◆ **AIM OF THE EXERCISE**:
Check each line of the material below for "Monster" and copy those where it appears.

◆ **DATA RECORDS**:
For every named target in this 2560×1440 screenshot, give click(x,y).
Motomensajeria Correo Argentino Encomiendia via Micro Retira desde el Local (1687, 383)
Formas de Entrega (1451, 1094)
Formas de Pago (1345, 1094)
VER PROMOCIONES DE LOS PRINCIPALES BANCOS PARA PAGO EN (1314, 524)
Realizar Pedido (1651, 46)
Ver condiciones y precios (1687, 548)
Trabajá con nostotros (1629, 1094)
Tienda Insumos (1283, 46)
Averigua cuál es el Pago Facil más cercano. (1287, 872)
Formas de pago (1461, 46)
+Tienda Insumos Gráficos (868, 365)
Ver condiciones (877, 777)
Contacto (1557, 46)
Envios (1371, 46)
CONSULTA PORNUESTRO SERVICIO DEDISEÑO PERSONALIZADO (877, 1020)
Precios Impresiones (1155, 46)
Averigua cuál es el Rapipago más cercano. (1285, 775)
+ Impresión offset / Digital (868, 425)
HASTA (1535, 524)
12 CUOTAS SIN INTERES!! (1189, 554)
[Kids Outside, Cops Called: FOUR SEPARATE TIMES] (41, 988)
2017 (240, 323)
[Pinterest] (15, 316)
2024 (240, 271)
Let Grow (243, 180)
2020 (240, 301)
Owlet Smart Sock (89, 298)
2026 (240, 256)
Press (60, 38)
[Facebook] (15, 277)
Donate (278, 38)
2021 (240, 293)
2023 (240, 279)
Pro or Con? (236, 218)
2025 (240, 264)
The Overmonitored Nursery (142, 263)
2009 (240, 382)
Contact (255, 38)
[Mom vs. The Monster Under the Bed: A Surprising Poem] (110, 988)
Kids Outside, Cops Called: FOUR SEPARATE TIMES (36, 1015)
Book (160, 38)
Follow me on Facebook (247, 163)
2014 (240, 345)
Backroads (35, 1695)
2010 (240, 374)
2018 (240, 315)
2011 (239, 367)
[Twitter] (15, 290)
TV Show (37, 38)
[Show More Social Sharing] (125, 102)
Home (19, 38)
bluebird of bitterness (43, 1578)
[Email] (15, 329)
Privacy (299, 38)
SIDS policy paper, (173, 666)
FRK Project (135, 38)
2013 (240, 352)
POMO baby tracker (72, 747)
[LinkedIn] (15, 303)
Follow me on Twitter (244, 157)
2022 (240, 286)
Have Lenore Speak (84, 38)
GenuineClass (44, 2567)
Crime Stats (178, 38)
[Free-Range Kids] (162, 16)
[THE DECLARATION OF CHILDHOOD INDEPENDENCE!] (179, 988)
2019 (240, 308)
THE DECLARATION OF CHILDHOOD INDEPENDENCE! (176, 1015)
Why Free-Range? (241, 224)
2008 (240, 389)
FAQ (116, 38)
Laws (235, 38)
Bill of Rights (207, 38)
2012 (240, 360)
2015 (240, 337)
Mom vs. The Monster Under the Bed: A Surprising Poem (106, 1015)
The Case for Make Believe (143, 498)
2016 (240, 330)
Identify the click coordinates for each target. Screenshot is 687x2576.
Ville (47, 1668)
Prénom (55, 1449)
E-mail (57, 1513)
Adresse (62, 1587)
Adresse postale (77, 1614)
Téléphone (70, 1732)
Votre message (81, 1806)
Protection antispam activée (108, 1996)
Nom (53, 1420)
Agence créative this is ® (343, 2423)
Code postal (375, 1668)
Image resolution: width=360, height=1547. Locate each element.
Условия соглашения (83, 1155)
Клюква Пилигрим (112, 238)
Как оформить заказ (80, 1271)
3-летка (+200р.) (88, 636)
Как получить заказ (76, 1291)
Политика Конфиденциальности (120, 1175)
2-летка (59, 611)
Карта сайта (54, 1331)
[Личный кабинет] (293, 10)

◆ **THE COMPLETED TASK**:
[Mom vs. The Monster Under the Bed: A Surprising Poem] (110, 988)
Mom vs. The Monster Under the Bed: A Surprising Poem (106, 1015)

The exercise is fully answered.